Maria stopped working with the hoe to stretch her back, more out of habit than tiredness. She’d managed to make a nice hole in the nearest row, a good ten inches deep. It was even more impressive when she considered the crude tool she’d been using. What the hell was a hoe good for anyway? But that’s what she’d been able to grab in the abandoned shed three months ago, and since then she’d been too focused on what she was doing to bother going back. She should have, maybe. For a shovel. Or even a handheld spade. You know, something that could actually dig.

Oh well. Maybe next time. Except after today, there would be no next time. She glanced down at the messenger bag near her right foot, the khaki canvas covered with dark stains, the lower left corner wet from the most recent one still leaking inside. She looked down at it and narrowed her eyes, resisted the urge to punt it between the nearest two trees and scream, “Goal!”

Then she bent back down and got back to work.

“Mary, Mary, quite contrary, how does your garden grow? With silver bells and cockleshells and a bunch of severed heads and stuff.”

She swung the hoe a little too hard and the sharp corner sank deep into one of the rounded mounds of dirt and stuck fast, probably wedged into an eye socket or one of the skull fractures.

“Oops,” she said.

“Oops?” came a boy’s voice, muffled from inside the bag. “What do you mean, ‘oops’?”

“What do you care?” she asked. “You’re a head. I’d say there aren’t any more ‘oops’ to be had, as far as you’re concerned.”

“I suppose you’re right,” said the bag, or rather, the head in the bag, but seeing it move almost made her laugh. It was like watching a very disturbing sock puppet. “But, say, would you mind opening up the flap and giving me a look around?”

“What?”

“Just to see where I’ll be resting. Before the dirt goes in and it’s lights out. Like a last request.”

Maria knelt and cleared the last of the dirt away from the hole. There were six other mounds in her little garden, each containing the severed head and crushed skull of a ghoul. A ghoul, like she was. An undead body that refused to lie down and rot, and instead went on about their business almost like a live person. Except that live people didn’t constantly hunger for dead, rotting human flesh.

“How long have you been dead?” she asked.

“About six months.”

Six months. Almost the same as her.

“Then six months ago was when you should have asked for last requests,” she said.

Six months ago she’d been in a cemetery, saying goodbye to her grandmother. Leaving flowers and saying prayers and the whole bit. Six months ago she’d been alive, until she saw a boy hunched over a grave at the edge by the trees, weeping.

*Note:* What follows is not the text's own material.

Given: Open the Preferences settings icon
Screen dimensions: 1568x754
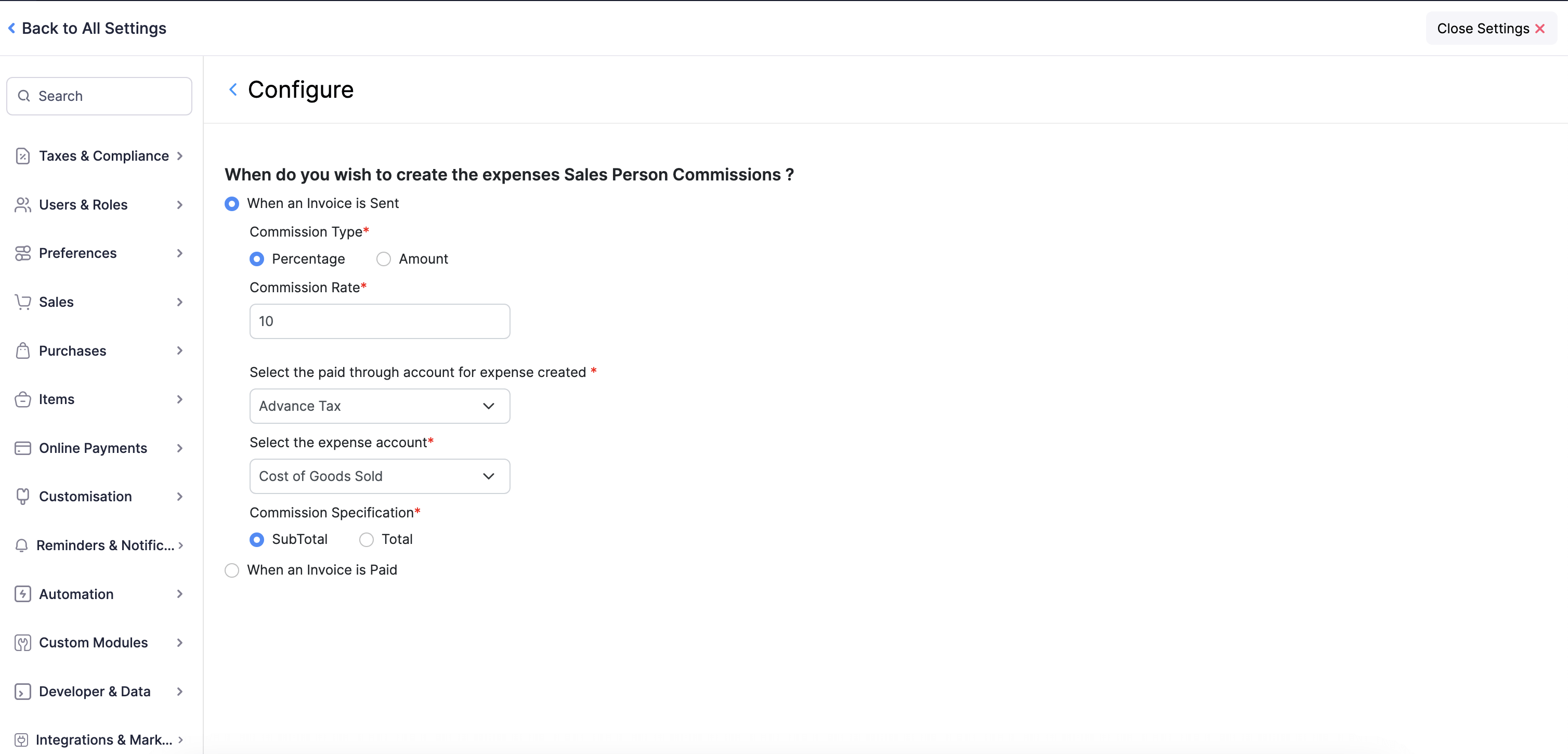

He was alone, like she was. Sad, like she was. Probably scared, like she was, even though she knew how to take care of herself, so she went over to him and placed her hand on his shoulder.

She expected to be rebuffed. Or for him to simply go on crying. What she hadn’t expected was for him to spin around like a dog surprised at his dinner bowl and bite her.

He’d bitten her deep. So fast she didn’t even have time to scream, and then he ran off into the trees even faster. But Maria never forgot his face.

She’d searched for it every night, in every cemetery she could find, for the last three months. She’d run into six other ghouls that hadn’t been him: one for each of her tidy dirt mounds. And then last night she finally got lucky. Lucky number seven. The one who’d damned her and turned her into thisthing.

“Pretty maids all in a row,” she said, and tossed the hoe to one side. In the past she’d used it to crack open the ghouls’skulls before she’d buried them (so she guessed the hoe really was good for something), but this time it was personal. This time she’d use her boot.